Campus climate roundup

  • Prof. Laura Kipnis, previously investigated by Northwestern over an essay she wrote saying there are too many Title IX investigations, wrote a book about the experience and that touched off yet another Title IX investigation of her [Jeannie Suk Gersen, The New Yorker]
  • Groups demand that outspoken social conservative Prof. Amy Wax not be allowed to teach first-year civil procedure at University of Pennsylvania Law School [Caron/TaxProf] How to evaluate claims that professors who say controversial things must step away from the classroom because they can’t be trusted to treat/grade students fairly? [Eugene Volokh]
  • Meanwhile, co-author of “bourgeois culture” op-ed, Larry Alexander of the University of San Diego, finds his dean distinctly unsupportive [Tom Smith, Caron/TaxProf roundup and more]
  • “Stay Woke” and allyship: insider view of American University’s new required first-year diversity courses [Minding the Campus] So revealing that an AAUW chapter would celebrate cancellation of this American U event [Elizabeth Nolan Brown]
  • Anonymous denunciation makes things better: president of Wright State University in Ohio “is encouraging students to anonymously report any violence and hate speech that might occur on campus.” [AP/WOUB] Student protesters called on Evergreen State “to target STEM faculty in particular for ‘antibias’ training” [Heather Heying, WSJ]
  • From this excerpt, upcoming Shep Melnick book on Title IX, OCR and federal control of colleges sounds top-notch [Law and Liberty] What to expect as Education Department reconsiders its former Dear Colleague policies [KC Johnson and Stuart Taylor, Jr., Weekly Standard]

4 Comments

  • Re: Prof.
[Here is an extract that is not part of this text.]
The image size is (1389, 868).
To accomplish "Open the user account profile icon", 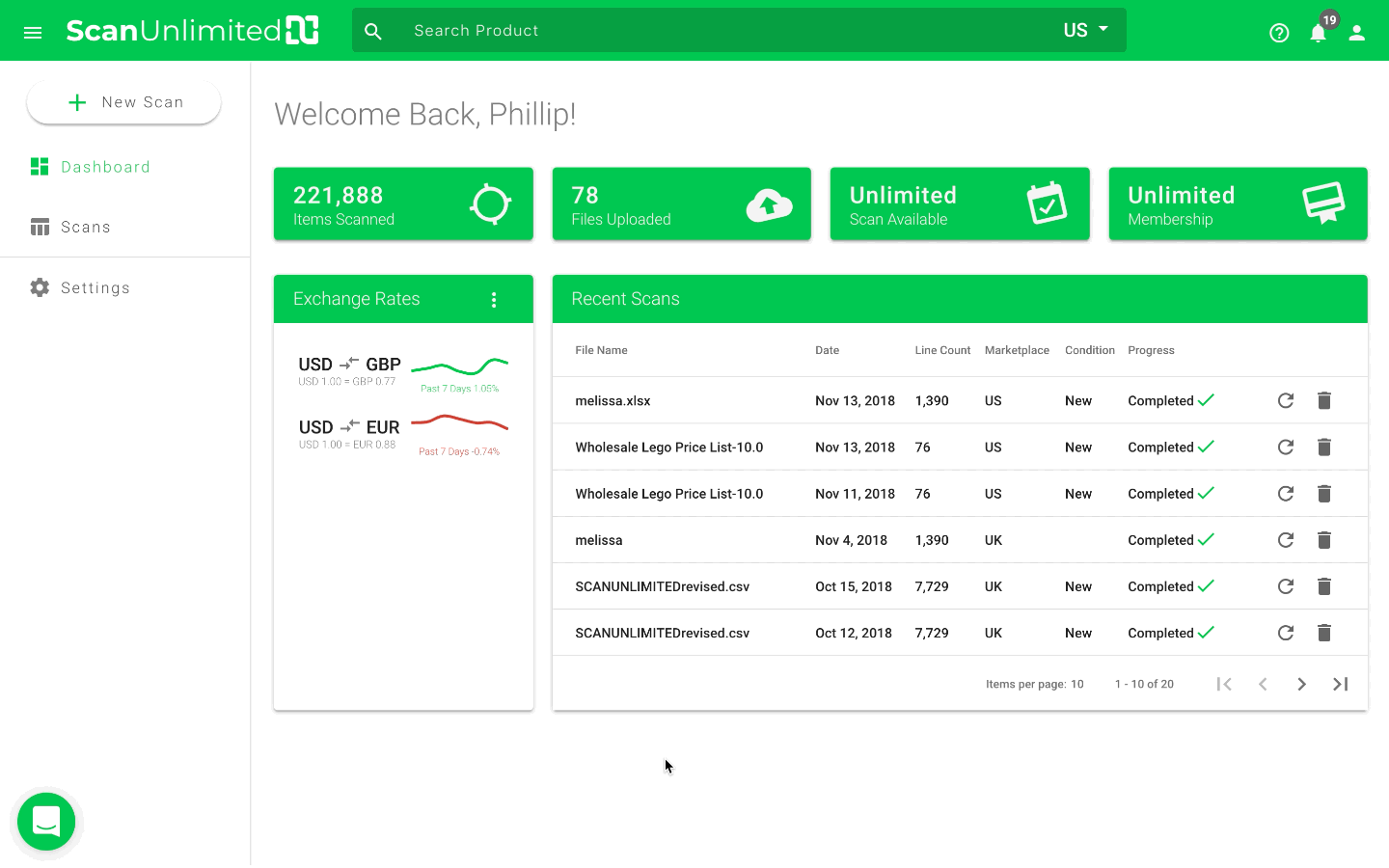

Kipnis and Title IX

    The author, Jeannie Suk Gersen, is a law prof at Harvard. Should I be amazed that she has taken a stance in favor of curtailing Title IX abuses and is even openly rooting for Betsy DeVos?
    It seems so out of character for that ilk. But times change.
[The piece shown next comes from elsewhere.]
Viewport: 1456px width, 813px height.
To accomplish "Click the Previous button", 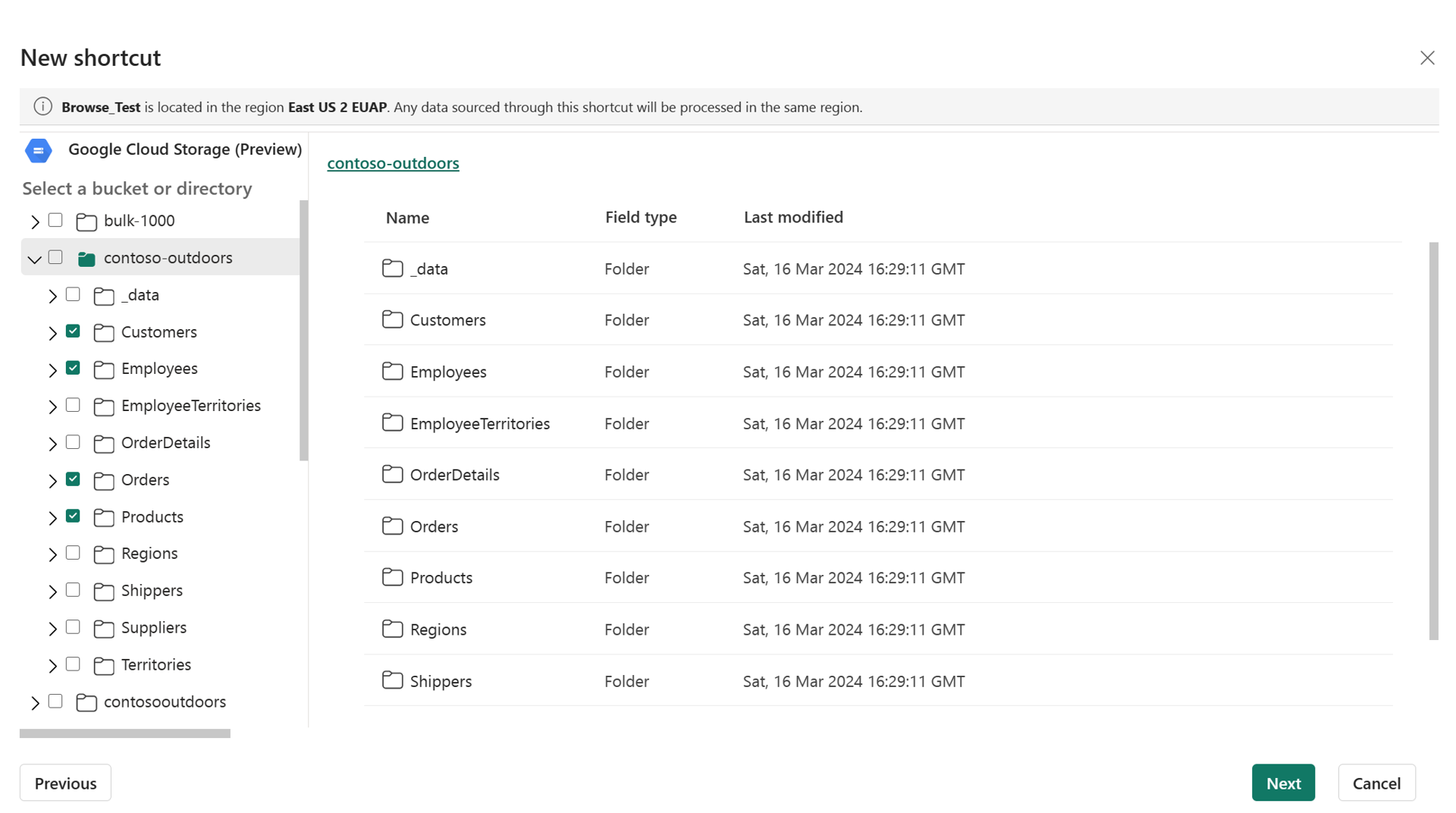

  • Maybe she has realized that the movement is starting to eat its own, and she wants to get ahead of the process by finding a safe space now, with the opposition.

  • I’m waiting for the movie version of Kipnis’ book: Title 9 From Outer Space.

  • Gersen was a member of the group of Harvard law professors who took a strong, outspoken stand from early on against the retreat from due process urged on Harvard and other universities by the Department of Education under the last administration. I am not sure why anyone would wish to attribute this admirable and courageous stand to unworthy motives.